Tom Morrison | Pete Woodward |
Stella Morrison | Sally Stidever |
Laura Morrison | Justine Spencer |
Emma Marchant | Jude Salmon |
Keith Hermitage | Jim McCarthy |
Director | Jacquie Penrose |
Lighting | Ray Abbott |
Lighting Operation | Graham Scott, Peter Holding |
Poster Design | Pete Woodward |
Set Design | David Penrose |
Set Construction | David Hemsley-Brown, Vincent Adams |
Front of House | Peter Corrigan, Ingrid Corrigan |
Unlike a novel, a play cannot be produced in isolation; it has to be a co-operative exercise. Actors needs the writer's works or they have nothing to say; the writer needs the actor's voice or the play stays silent. The set builders give it shape, the lights are set, costumes assembled, posters distributed, envelopes stuffed and finally the audience arrives to complete the circuit. In this case, though, the co-operative effort went even further, back to the origins of the play itself. Early last year the Bench went on a trip to London to see 'The House of Barnarda Alba', and after the play we ended up in a pub. I got into conversation over a jar with Peter Woodward, and we began speculating on the possibility of taking a series of ideas that Pete has, scripting them, and then seeing the whole process right through to production. Even stone cold sober the idea seemed feasible, and slowly it began to take shape. In the end the task divided into Pete providing themes, ruthlessly perceptive criticism of the growing script, the lead performance, and me providing the plot, the script itself and direction of the production. Last November we gave it a rehearsed reading, after which I revised the script again. It went through the Bench's play selection process, dates were fixed, auditions held, the rest of the team assembled, and the production work began. So here we are, at the end of a long and, for me, rewarding journey from first pint to first night. The hard work of many people make a production possible, but in particular I would like to thank Pete Woodward, without whom this play would not exist at all.
Jacquie Penrose
Jacquie Penrose's new play opened at Havant last night and it was dreadful - not the play, or the cast, or the set which were all well up to the Bench's normally high standards and better than most comparable provincial theatres - but the lack of audience. 'A Perfect Gentle Knight' is a funny, powerful drama by an exceptional playwright whose perception of the human condition is sparklingly illustrated in her new play, yet less than half the seats in the theatre were full. The explanation must lie in too few people recognizing Ms Penrose's name as that of one of the best authors writing today.

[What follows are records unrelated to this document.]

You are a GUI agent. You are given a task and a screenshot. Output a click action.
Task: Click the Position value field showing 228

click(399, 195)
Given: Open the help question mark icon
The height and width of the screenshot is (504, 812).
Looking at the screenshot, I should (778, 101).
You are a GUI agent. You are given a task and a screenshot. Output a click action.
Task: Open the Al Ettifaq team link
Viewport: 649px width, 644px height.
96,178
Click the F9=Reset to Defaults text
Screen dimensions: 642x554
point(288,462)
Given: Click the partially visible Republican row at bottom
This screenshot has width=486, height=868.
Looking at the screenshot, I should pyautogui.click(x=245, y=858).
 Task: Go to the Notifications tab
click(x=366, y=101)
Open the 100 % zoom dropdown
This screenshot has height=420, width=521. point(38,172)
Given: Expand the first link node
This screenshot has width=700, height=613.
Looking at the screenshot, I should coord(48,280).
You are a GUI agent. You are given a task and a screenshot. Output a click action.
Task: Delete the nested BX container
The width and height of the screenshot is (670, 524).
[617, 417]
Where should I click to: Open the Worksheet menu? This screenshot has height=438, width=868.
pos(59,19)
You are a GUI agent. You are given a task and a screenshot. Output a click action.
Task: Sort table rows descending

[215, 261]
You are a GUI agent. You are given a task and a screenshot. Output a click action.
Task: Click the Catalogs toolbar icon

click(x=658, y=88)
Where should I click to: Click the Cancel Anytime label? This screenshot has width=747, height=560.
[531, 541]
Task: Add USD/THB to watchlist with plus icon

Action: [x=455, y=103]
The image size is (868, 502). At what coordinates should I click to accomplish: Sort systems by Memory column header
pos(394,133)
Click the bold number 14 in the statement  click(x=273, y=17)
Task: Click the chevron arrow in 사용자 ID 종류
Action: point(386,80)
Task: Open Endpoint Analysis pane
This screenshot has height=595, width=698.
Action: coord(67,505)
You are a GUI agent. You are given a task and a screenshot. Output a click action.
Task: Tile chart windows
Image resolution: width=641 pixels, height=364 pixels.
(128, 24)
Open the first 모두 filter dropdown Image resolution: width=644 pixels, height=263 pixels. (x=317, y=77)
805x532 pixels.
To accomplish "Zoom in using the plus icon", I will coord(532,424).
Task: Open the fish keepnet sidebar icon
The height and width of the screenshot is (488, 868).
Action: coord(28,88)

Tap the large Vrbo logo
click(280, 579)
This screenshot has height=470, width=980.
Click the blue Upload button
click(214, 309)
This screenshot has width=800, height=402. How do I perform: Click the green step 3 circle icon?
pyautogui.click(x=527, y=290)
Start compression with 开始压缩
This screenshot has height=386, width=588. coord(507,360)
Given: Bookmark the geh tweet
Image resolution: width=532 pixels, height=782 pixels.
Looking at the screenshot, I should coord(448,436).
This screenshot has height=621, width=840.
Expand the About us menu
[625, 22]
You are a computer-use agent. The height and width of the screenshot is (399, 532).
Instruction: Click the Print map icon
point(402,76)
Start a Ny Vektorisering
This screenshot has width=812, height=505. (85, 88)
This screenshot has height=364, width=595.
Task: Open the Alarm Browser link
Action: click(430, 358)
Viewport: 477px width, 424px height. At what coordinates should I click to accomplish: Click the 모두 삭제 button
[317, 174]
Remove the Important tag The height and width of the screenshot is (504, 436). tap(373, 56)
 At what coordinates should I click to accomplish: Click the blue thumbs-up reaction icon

'Gentle Knight' finds planning officer and part-time artist and adulterer Tom Morrison (Peter Woodward) - who inspired many of the play's original ideas) poised to ditch planning and take up his drawing as a living. But when his wife (Sally Stidever) announces she wants to give up her job to pursue writing full-time, Tom capitulates and is plunged into a mid-life crisis.
The situation is further complicated by their daughter (Justine Spencer), whose engagement to a garrulous "Big Banger" who works in the City electrifies her parents ("we're ecstatic" is Stella's sardonic comment). But creepy Keith (Jim McCarthy), whose devotion is to Mammon rather than the arts espoused by his proposed parents-in-law, has some revelations of his own to make which permanently disrupt the household.